La Corte costituzionale, proseguono i giudizi amministrativi di appello, «ha rilevato che il quadro normativo impedisce di affermare che si sia dinanzi alla esistenza di una identità di situazioni giuridiche, rispetto alle quali la disciplina impugnata determini una disparità di trattamento normativo rilevante agli effetti dell’articolo 3 della Costituzione: l’esistenza di elementi comuni a farmacie e parafarmacie non è tale da mettere in dubbio che fra i due esercizi permangano una serie di significative differenze, tali da rendere la scelta del legislatore non censurabile in termini di ragionevolezza e di violazione del principio di uguaglianza. Infatti, la differenziazione di sistema, sotto i profili del regime e della posizione rivestita, rispettivamente nell’ambito del Ssn e sul mercato, da farmacie e cosiddette parafarmacie, consente già di escludere che le disposizioni censurate trattino diversamente situazioni eguali». In altre parole, non c’è alcuna discriminazione perché farmacie e parafarmacie uguali non sono.

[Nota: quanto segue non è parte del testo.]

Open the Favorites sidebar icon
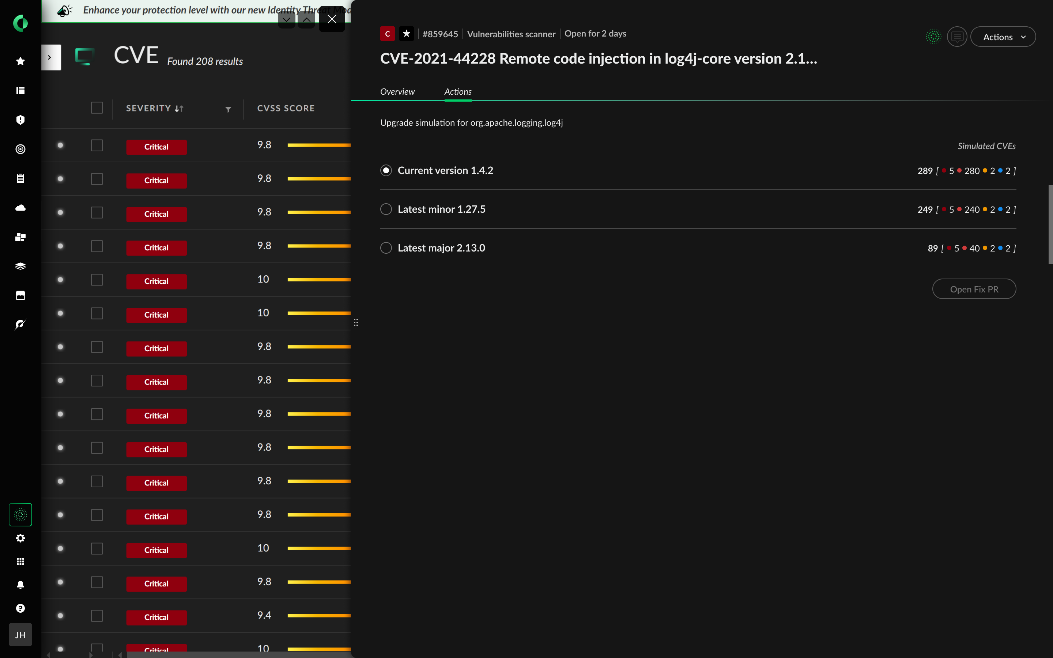1053x658 pixels. click(x=20, y=61)
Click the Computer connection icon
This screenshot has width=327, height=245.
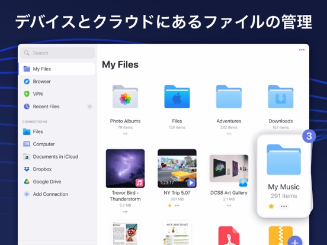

Sbagliano poi i ricorrenti, continua la sentenza del Consiglio di Stato, quando sostengono che l’interesse pubblico dovrebbe essere quello di «massimizzare i tamponi per prevenire il contagio»: tale obiettivo, scrivono i giudici, «non può essere disancorato da quello più generale della protezione della salute dei cittadini, il quale può essere garantito soltanto da un sistema di prevenzione e controllo di qualità, a fortiori indispensabile alla profilassi nell’emergenza epidemiologica, quale quello costituito dalla rete delle farmacie integrate nel Ssn che svolgono un servizio di pubblico interesse». La legge, ricorda al riguardo il Consiglio di Stato, «impone alla farmacia specifici oneri, che non gravano su altri soggetti, proprio per garantire affidabili standard di qualità e la capillarità dell’assistenza farmaceutica in ogni contesto geografico». Rientra pertanto «nella discrezionalità del legislatore nazionale individuare per l’erogazione di simili prestazioni sedi e presidi costituenti articolazioni del servizio sanitario pubblico». Le disposizioni che consentono solo alle farmacie l’effettuazione dei test, in altri termini, «costituiscono espressione della complessa e articolata reazione che lo Stato ha posto in essere per fronteggiare la diffusione del covid-19 e tutelare la salute della collettività, essendo le farmacie inserite nell’organizzazione del servizio sanitario nazionale, che già consente loro di condividere con le autorità sanitarie procedure amministrative finalizzate a fronteggiare situazioni ordinarie ed emergenziali, anche mediante il trattamento di dati sensibili in condizioni di sicurezza».

Nella stessa occasione, infine, il Consiglio di Stato ha accolto il ricorso della Regione Marche contro la sentenza del Tar che in primo grado l’aveva condannata al risarcimento dei danni subiti dalle parafarmacie a causa della revoca dell’accordo sui tamponi. «La condotta della Regione» motivano i giudici «non può dirsi qualificabile in termini di colpa o di dolo se si considera il controverso tema giuridico della assimilabilità, sotto diversi profili, dell’attività delle  parafarmacie a quella delle farmacie, ben noto alle parafarmacie medesime e alle loro associazioni di categoria».